An exact copy of the data is required; the images should not appear in it.
########
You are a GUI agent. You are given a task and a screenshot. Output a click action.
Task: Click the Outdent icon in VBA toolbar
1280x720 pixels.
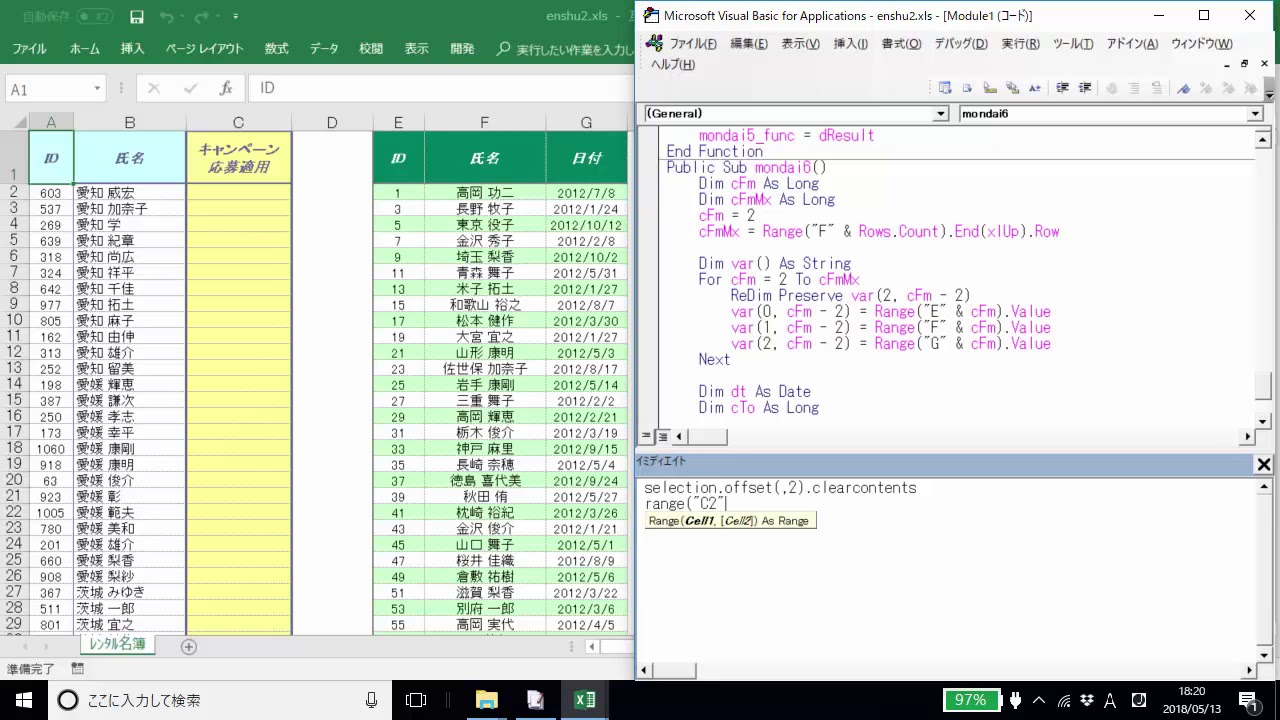click(x=1085, y=88)
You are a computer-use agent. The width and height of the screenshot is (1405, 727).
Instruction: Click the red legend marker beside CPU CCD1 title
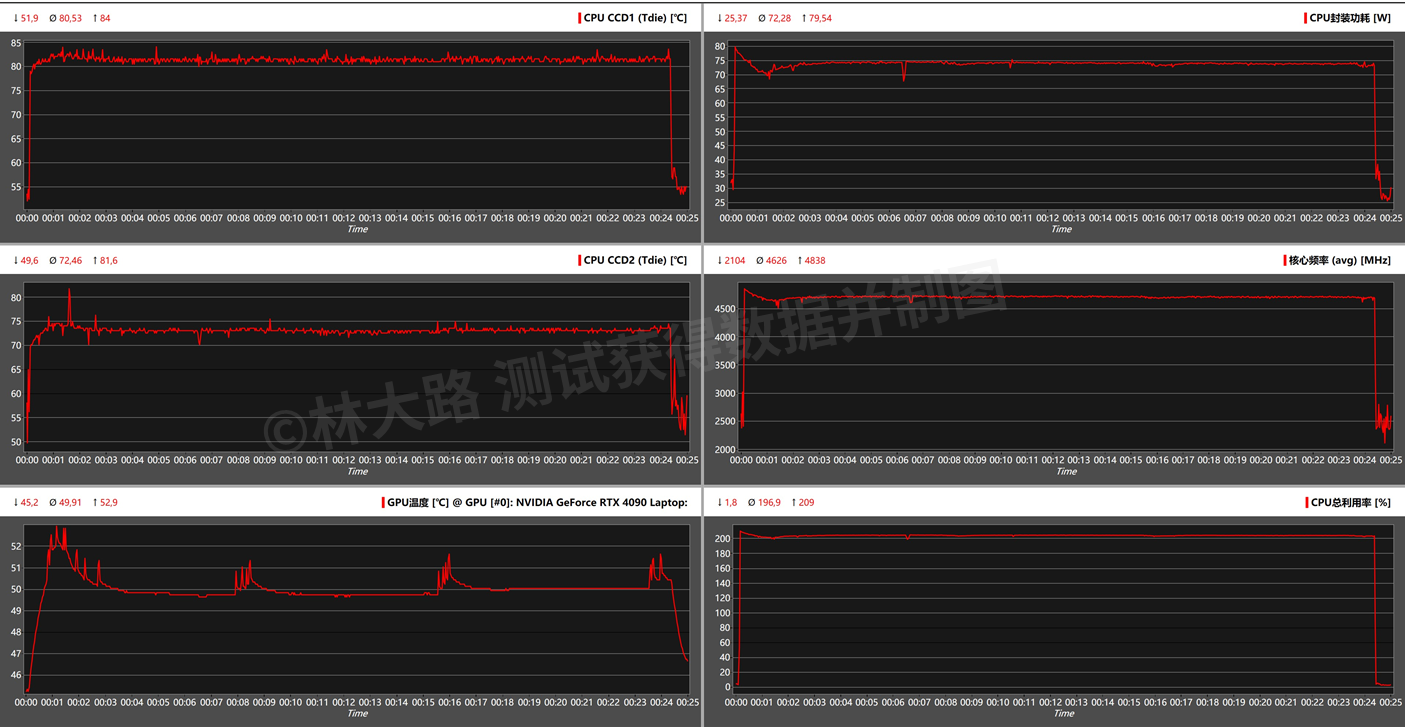[578, 17]
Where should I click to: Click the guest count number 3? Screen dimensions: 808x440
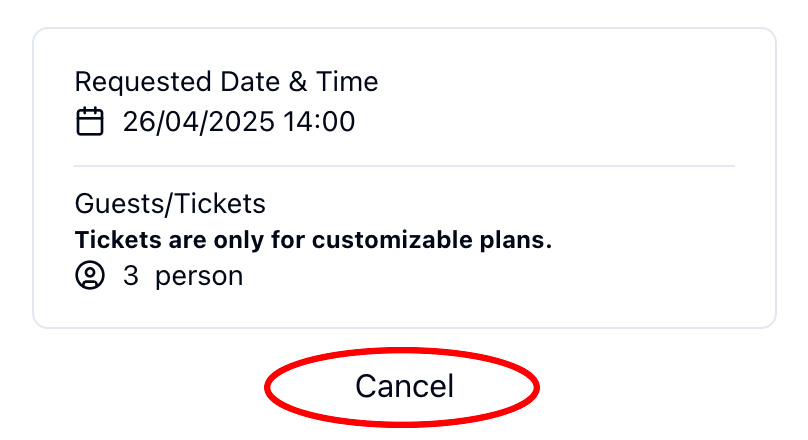131,276
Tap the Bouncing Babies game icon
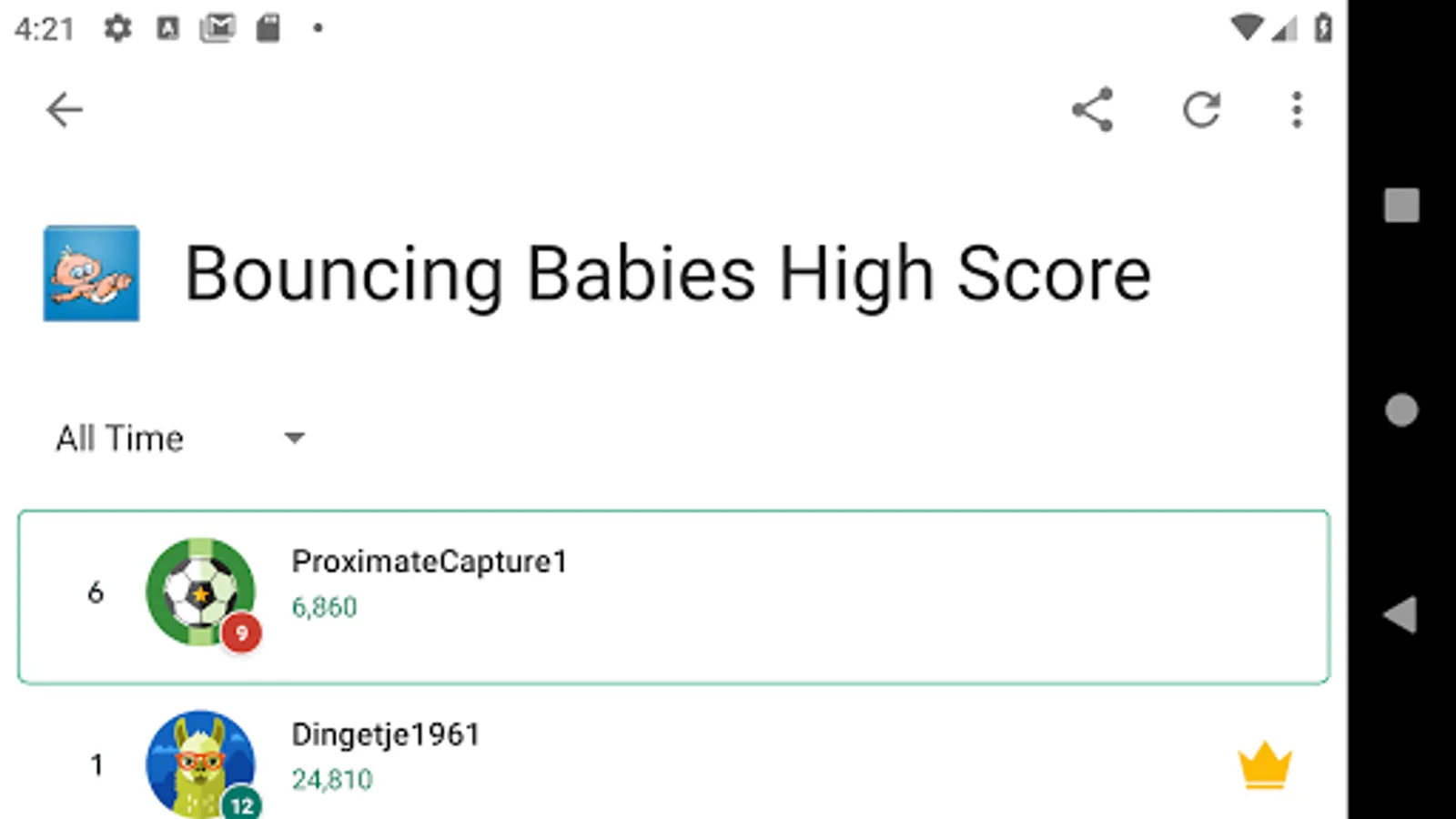Screen dimensions: 1456x819 pyautogui.click(x=91, y=273)
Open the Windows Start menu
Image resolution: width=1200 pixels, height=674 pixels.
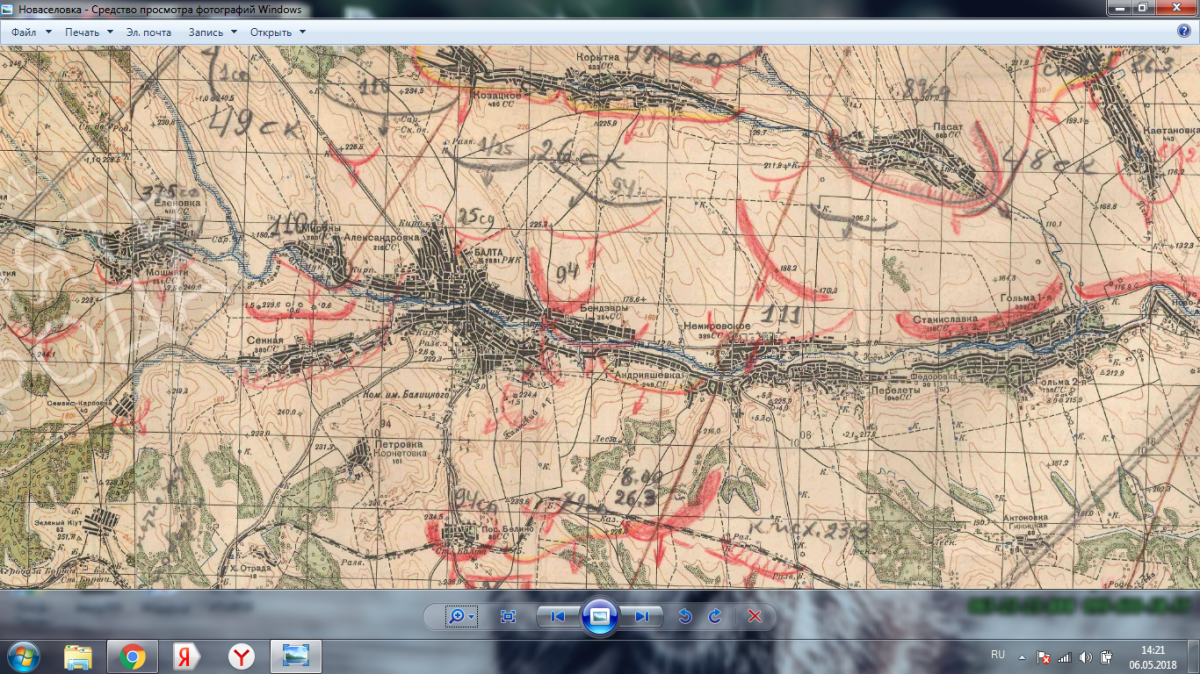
########
[Output]:
You are a GUI agent. You are given a task and a screenshot. Output a click action.
Task: Click the Outdent icon in VBA toolbar
1280x720 pixels.
click(x=1085, y=88)
You are a computer-use agent. The width and height of the screenshot is (1405, 727).
Instruction: Click the red legend marker beside CPU CCD1 title
[578, 17]
Where should I click to: Click the guest count number 3? Screen dimensions: 808x440
131,276
Tap the Bouncing Babies game icon
Screen dimensions: 1456x819 pyautogui.click(x=91, y=273)
Open the Windows Start menu
Image resolution: width=1200 pixels, height=674 pixels.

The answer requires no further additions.